_Your instructions:_ Retype all of the entries exactly as they appear.

^^^^

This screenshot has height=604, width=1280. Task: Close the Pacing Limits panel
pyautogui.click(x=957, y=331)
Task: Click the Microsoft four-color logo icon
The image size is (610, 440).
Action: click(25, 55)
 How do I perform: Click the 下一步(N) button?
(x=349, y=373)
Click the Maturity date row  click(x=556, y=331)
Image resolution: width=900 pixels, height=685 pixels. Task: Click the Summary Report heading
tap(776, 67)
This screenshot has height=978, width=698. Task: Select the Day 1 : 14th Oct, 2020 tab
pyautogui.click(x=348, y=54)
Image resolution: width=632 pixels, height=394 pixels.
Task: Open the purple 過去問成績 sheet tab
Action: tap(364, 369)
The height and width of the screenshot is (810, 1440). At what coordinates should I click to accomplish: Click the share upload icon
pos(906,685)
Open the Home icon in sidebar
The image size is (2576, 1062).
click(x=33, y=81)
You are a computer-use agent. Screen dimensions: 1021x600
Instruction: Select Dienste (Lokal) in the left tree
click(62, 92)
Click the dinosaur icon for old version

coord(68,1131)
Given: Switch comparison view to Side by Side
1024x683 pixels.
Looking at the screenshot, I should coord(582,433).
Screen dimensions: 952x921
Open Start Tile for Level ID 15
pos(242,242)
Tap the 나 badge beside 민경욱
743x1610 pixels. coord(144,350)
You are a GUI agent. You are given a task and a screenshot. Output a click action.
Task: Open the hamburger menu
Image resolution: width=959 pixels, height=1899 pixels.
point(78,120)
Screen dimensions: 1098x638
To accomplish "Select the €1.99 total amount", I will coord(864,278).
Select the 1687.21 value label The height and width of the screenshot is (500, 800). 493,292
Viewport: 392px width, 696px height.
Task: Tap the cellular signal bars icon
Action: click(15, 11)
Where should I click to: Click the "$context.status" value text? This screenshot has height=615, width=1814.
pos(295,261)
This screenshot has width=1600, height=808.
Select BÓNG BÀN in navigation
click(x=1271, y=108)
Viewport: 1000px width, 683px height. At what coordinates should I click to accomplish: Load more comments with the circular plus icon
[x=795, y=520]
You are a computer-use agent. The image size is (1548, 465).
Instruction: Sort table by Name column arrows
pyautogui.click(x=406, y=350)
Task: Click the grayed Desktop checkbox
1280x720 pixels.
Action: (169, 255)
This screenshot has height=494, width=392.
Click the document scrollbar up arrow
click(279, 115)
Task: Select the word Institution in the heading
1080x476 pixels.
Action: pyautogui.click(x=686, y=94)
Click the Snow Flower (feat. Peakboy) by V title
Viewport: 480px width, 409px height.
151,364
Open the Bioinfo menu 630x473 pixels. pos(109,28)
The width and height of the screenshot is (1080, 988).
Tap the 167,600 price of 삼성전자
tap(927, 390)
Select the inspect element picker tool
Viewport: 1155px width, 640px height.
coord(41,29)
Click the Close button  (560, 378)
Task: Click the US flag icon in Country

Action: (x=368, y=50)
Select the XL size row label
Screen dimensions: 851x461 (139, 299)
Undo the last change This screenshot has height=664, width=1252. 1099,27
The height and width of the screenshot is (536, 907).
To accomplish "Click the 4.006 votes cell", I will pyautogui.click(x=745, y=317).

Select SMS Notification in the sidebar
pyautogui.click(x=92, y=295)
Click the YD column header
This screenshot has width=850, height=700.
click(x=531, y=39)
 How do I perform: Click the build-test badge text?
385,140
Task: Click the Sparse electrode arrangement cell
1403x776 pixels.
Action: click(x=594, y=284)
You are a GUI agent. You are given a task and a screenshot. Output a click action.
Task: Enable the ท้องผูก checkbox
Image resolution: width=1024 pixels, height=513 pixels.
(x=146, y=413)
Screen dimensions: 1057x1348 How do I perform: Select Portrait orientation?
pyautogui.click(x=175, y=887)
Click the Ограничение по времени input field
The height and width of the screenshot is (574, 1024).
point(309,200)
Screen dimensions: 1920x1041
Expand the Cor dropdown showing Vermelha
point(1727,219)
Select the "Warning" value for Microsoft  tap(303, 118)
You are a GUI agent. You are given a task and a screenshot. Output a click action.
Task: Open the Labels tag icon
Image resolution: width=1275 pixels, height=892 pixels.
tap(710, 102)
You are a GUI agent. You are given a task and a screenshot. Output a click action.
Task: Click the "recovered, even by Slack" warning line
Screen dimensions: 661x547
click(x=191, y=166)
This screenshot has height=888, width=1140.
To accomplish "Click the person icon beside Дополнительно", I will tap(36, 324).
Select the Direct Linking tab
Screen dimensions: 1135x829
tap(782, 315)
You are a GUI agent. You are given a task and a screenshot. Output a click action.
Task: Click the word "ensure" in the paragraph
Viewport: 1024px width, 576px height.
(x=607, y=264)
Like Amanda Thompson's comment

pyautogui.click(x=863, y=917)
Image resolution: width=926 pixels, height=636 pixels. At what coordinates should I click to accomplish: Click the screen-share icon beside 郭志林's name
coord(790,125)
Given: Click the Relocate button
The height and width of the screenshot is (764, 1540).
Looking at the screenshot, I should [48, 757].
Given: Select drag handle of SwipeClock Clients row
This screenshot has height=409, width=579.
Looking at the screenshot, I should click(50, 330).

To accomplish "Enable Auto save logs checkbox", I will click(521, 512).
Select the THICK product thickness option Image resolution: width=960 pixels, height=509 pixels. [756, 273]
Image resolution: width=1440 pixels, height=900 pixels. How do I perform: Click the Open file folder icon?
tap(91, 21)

^^^^

_Output for this task:_
This screenshot has height=604, width=1280. Task: Close the Pacing Limits panel
pyautogui.click(x=957, y=331)
Task: Click the Microsoft four-color logo icon
The image size is (610, 440).
Action: click(25, 55)
 How do I perform: Click the 下一步(N) button?
(x=349, y=373)
Click the Maturity date row  click(x=556, y=331)
Image resolution: width=900 pixels, height=685 pixels. Task: Click the Summary Report heading
tap(776, 67)
This screenshot has height=978, width=698. Task: Select the Day 1 : 14th Oct, 2020 tab
pyautogui.click(x=348, y=54)
Image resolution: width=632 pixels, height=394 pixels.
Task: Open the purple 過去問成績 sheet tab
Action: tap(364, 369)
The height and width of the screenshot is (810, 1440). At what coordinates should I click to accomplish: Click the share upload icon
pos(906,685)
Open the Home icon in sidebar
The image size is (2576, 1062).
click(x=33, y=81)
You are a computer-use agent. Screen dimensions: 1021x600
Instruction: Select Dienste (Lokal) in the left tree
click(62, 92)
Click the dinosaur icon for old version

coord(68,1131)
Given: Switch comparison view to Side by Side
1024x683 pixels.
Looking at the screenshot, I should coord(582,433).
Screen dimensions: 952x921
Open Start Tile for Level ID 15
pos(242,242)
Tap the 나 badge beside 민경욱
743x1610 pixels. coord(144,350)
You are a GUI agent. You are given a task and a screenshot. Output a click action.
Task: Open the hamburger menu
Image resolution: width=959 pixels, height=1899 pixels.
point(78,120)
Screen dimensions: 1098x638
To accomplish "Select the €1.99 total amount", I will coord(864,278).
Select the 1687.21 value label The height and width of the screenshot is (500, 800). 493,292
Viewport: 392px width, 696px height.
Task: Tap the cellular signal bars icon
Action: click(15, 11)
Where should I click to: Click the "$context.status" value text? This screenshot has height=615, width=1814.
pos(295,261)
This screenshot has width=1600, height=808.
Select BÓNG BÀN in navigation
click(x=1271, y=108)
Viewport: 1000px width, 683px height. At what coordinates should I click to accomplish: Load more comments with the circular plus icon
[x=795, y=520]
You are a computer-use agent. The image size is (1548, 465).
Instruction: Sort table by Name column arrows
pyautogui.click(x=406, y=350)
Task: Click the grayed Desktop checkbox
1280x720 pixels.
Action: (169, 255)
This screenshot has height=494, width=392.
Click the document scrollbar up arrow
click(279, 115)
Task: Select the word Institution in the heading
1080x476 pixels.
Action: pyautogui.click(x=686, y=94)
Click the Snow Flower (feat. Peakboy) by V title
Viewport: 480px width, 409px height.
151,364
Open the Bioinfo menu 630x473 pixels. pos(109,28)
The width and height of the screenshot is (1080, 988).
Tap the 167,600 price of 삼성전자
tap(927, 390)
Select the inspect element picker tool
Viewport: 1155px width, 640px height.
coord(41,29)
Click the Close button  (560, 378)
Task: Click the US flag icon in Country

Action: (x=368, y=50)
Select the XL size row label
Screen dimensions: 851x461 (139, 299)
Undo the last change This screenshot has height=664, width=1252. 1099,27
The height and width of the screenshot is (536, 907).
To accomplish "Click the 4.006 votes cell", I will pyautogui.click(x=745, y=317).

Select SMS Notification in the sidebar
pyautogui.click(x=92, y=295)
Click the YD column header
This screenshot has width=850, height=700.
click(x=531, y=39)
 How do I perform: Click the build-test badge text?
385,140
Task: Click the Sparse electrode arrangement cell
1403x776 pixels.
Action: click(x=594, y=284)
You are a GUI agent. You are given a task and a screenshot. Output a click action.
Task: Enable the ท้องผูก checkbox
Image resolution: width=1024 pixels, height=513 pixels.
(x=146, y=413)
Screen dimensions: 1057x1348 How do I perform: Select Portrait orientation?
pyautogui.click(x=175, y=887)
Click the Ограничение по времени input field
The height and width of the screenshot is (574, 1024).
point(309,200)
Screen dimensions: 1920x1041
Expand the Cor dropdown showing Vermelha
point(1727,219)
Select the "Warning" value for Microsoft  tap(303, 118)
You are a GUI agent. You are given a task and a screenshot. Output a click action.
Task: Open the Labels tag icon
Image resolution: width=1275 pixels, height=892 pixels.
tap(710, 102)
You are a GUI agent. You are given a task and a screenshot. Output a click action.
Task: Click the "recovered, even by Slack" warning line
Screen dimensions: 661x547
click(x=191, y=166)
This screenshot has height=888, width=1140.
To accomplish "Click the person icon beside Дополнительно", I will tap(36, 324).
Select the Direct Linking tab
Screen dimensions: 1135x829
tap(782, 315)
You are a GUI agent. You are given a task and a screenshot. Output a click action.
Task: Click the word "ensure" in the paragraph
Viewport: 1024px width, 576px height.
(x=607, y=264)
Like Amanda Thompson's comment

pyautogui.click(x=863, y=917)
Image resolution: width=926 pixels, height=636 pixels. At what coordinates should I click to accomplish: Click the screen-share icon beside 郭志林's name
coord(790,125)
Given: Click the Relocate button
The height and width of the screenshot is (764, 1540).
Looking at the screenshot, I should [48, 757].
Given: Select drag handle of SwipeClock Clients row
This screenshot has height=409, width=579.
Looking at the screenshot, I should click(50, 330).

To accomplish "Enable Auto save logs checkbox", I will click(521, 512).
Select the THICK product thickness option Image resolution: width=960 pixels, height=509 pixels. [756, 273]
Image resolution: width=1440 pixels, height=900 pixels. How do I perform: Click the Open file folder icon?
tap(91, 21)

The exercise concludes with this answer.